I’m hard-pressed to think of anything remotely entertaining about the final day of the move out of the flat, except that I went into Waterstone’s in search of a travel guide and instructed Russ, standing outside on a busy street carrying a hoover and its assorted tubes, to “try to blend in.” I could also mention his regular exclamations of “You know what I really like about cleaning? I really like _____” as he hoovered the entire flat with unbelievable meticulousness, scrubbed footprints off the walls, and picked up really gross stuff from behind Tamara’s couch, but that’s not entertaining, it’s just freaky. There’s also the way I packed the 3 little sheep in the box for the ghetto blaster that came at Christmas disguised as a big sheep, but on closer inspection the little sheep looked rather lost and sad.
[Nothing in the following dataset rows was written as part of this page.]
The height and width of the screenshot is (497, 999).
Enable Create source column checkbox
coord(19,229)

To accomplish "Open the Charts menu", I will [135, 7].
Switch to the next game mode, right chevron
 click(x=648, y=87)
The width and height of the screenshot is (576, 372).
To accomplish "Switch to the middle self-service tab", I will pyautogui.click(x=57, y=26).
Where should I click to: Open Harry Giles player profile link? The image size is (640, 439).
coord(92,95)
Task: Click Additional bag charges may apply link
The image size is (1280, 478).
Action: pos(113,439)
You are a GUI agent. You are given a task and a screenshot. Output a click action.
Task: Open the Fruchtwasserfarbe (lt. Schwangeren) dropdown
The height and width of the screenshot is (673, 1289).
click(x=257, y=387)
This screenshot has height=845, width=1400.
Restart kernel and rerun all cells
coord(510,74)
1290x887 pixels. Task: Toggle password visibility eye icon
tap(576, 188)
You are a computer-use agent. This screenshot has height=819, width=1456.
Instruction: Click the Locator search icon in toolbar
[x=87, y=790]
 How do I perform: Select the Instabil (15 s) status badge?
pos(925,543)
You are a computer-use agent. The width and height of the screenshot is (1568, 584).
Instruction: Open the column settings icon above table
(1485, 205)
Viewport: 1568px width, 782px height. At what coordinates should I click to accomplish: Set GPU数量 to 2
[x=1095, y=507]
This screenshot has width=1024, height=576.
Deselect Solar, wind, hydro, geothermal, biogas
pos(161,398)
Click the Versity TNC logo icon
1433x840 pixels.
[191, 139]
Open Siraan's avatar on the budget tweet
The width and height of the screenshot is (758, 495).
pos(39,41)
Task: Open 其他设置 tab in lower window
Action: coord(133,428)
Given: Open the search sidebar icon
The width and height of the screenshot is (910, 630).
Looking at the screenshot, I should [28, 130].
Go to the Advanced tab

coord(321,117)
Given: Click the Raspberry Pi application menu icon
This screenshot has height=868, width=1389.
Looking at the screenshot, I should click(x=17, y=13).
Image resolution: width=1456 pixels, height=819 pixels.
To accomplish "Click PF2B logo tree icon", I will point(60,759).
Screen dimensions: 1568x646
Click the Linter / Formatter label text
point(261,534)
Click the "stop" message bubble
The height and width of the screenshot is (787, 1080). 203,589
In general, the day was one of those times where I realized how sheer personal will and capacity for exhaustion is sometimes just simply not enough for the task at hand, no matter how much you mutter “I think I can I think I can I think I can” and wear your superwoman underpants. Sometimes even independent Michelle needs other people. Russ to help me heft stuff to the charity shop, my shit to my new lodgings, a borrowed hoover back to the flat, hours of aforementioned cleaning. Alec to use up an entire bottle of carpet cleaner on our disgusting floors, return the hoover (carrying my laptop and a bag of random kitchen supplies at the same time), give me alcohol and sunflowers before I collapsed into bed.
We all had an 8.40 plane to Italy the next morning. Russ only got home after 1. He had to leave for the airport at 5. He got almost no sleep. He said it had been his pleasure to help me. The other night I was crying my eyes out at the thought of August 3, departure doomsday. Among other things, I was remembering this.